2. Creating the Creation Museum traces the evolution of creationism in the United States over a period of five decades. Within the domain of institution-building, what led organizations such as AiG and the Institute for Creation Research (ICR) to be wary about national politics over time?
The short answer is that creationists were never really focused on influencing national politics as an explicit target – most of the young earth creationist leadership in the 1950s and ‘60s had technical backgrounds (like engineering) so they weren’t your typical charismatic religious leader. In the late 1970s, Jerry Falwell and the Moral Majority started to shift the broader cultural and political landscape to be more sympathetic to creationist efforts, particularly in the school system and local political battles, and by-in-large creationists focused on educational and legal battles. When Ken Ham became the leader of AiG, he was a more charismatic leader type with a background in teaching and preaching so he more effectively tapped into the culture wars narrative and re-engaged politically, but on cultural grounds like the museum rather than electoral politics, and the like. In many ways, cultural efforts afford more potential leverage for groups like AiG since success can be defined on their own, internal grounds rather than externally through an election or policy adoption.
3. What is it that enables the Creation Museum to “perform” credible science for its audience?
══════════
To do:
1. Quote the Creation Museum interview word for word, starting at "2. Creating the" and ending at "politics over time?".
2. Extend the Creation Museum interview by writing what follows its last sentence.
The lines that come next have no connection to the Creation Museum interview.

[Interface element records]
══════════
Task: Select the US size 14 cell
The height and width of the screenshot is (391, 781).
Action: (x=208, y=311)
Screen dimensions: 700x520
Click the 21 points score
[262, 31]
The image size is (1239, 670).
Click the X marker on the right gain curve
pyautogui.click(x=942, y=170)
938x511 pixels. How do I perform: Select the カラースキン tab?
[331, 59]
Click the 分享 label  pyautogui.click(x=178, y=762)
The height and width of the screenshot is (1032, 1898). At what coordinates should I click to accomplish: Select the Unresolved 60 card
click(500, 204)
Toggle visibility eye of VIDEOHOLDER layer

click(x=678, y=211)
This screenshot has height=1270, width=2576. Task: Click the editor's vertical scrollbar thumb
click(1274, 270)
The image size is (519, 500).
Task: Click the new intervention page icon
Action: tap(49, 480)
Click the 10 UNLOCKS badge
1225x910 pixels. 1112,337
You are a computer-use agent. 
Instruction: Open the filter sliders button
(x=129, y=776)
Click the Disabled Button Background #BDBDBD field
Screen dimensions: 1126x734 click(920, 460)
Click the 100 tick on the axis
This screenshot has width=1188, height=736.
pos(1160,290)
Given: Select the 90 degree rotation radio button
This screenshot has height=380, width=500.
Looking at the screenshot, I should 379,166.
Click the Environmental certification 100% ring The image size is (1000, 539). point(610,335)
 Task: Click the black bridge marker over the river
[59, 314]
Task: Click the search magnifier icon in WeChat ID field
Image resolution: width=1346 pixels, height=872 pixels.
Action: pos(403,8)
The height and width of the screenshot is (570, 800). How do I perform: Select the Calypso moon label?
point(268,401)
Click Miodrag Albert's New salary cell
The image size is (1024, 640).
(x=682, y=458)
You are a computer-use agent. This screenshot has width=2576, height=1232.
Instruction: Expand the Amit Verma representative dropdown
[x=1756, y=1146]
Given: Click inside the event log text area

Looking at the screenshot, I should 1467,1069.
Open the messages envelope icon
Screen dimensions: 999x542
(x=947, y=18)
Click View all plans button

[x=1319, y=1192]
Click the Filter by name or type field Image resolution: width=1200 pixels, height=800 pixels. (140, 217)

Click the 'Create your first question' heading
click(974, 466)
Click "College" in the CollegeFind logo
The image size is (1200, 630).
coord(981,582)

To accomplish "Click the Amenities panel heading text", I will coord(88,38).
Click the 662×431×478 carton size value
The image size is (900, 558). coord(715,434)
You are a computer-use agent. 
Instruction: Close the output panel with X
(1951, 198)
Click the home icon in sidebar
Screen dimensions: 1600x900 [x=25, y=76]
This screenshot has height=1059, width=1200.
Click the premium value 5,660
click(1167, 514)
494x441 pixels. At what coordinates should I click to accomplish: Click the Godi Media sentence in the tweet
══════════
Responses in order:
1.
2. Creating the Creation Museum traces the evolution of creationism in the United States over a period of five decades. Within the domain of institution-building, what led organizations such as AiG and the Institute for Creation Research (ICR) to be wary about national politics over time?

2.
Iexplore how the Creation Museum is an unexpected social movement site, but one that becomes understandable if we analyze how creationists used it to physically ground their claims, better positioning them to secure cultural authority over time. As historian of science Sophie Forgan (2005) suggests, “Architecture is designed to appeal first to the emotions and then to the intellect” (581). By linking scientific practices to religious and sociocultural political claims based on the literal interpretation of the Bible, AiG attempts to inculcate creation science to families and communities that feel as though they had been forced unnecessarily to reject mainstream science due to its secularity. Sites such as the Creation Museum seek to solidify supporter’s commitments while reaching a leery yet primed broader audience who feel their perspectives are often marginalized. By empirically unpacking AiG’s efforts, we gain insight into why some religious members of the public feel sidelined in society and how a group like AiG may offer alternative solutions that resonate with the disenchanted members of the public even if they do not fully support that group.
By moving the Young Earth Creationist perspective out of the church and into a museum, AiG exposes in a physical, public site the tensions between religion and science as two sources of legitimation and belief, but not explicitly so. The Creation Museum cannot look like a church: its visual code must be read as a ‘museum’ rather than as a sacred space in order to sustain the appearance that creation science is a legitimate rival to scientific evolutionary theories depicted in natural history museums. But how does AiG accomplish this balance? In order to understand whether or not visitors ‘buy’ the message or think of it as a museum, it is necessary to unpack how AiG went about making choices to try and achieve its desired effect. AiG’s use of the museum-form to convey its own cultural authority comes with risks (it may not work, or be persuasive). I use primary data from fieldwork observations including walk-alongs with visitors, internal organizational documents, and interviews with key movement stakeholders to provide insight into how social movements use particular sites to leverage their claims and develop an oppositional stance. Being attuned to how multi-sensory engagement is activated and the material culture is wielded—everything from auditory cues and lighting choices to color palette and the spatial arrangement of each room—underscores how all of this is created to be ‘read’ by visitors at the Creation Museum.
I argue that the impact of the Creation Museum does not hinge on the accuracy or credibility of its scientific claims, as many scholars, media critics, and political pundits would suggest. Instead, what AiG seeks by creating a physical site like the Creation Museum is the ability to engage plausibility politics—broadening what we, as an audience, perceive as possible if not reasonable and amplifying the stakes if we allow those ideas to circulate. In so doing, they draw from a well-worn creationist tradition that’s helped them endure for the long haul.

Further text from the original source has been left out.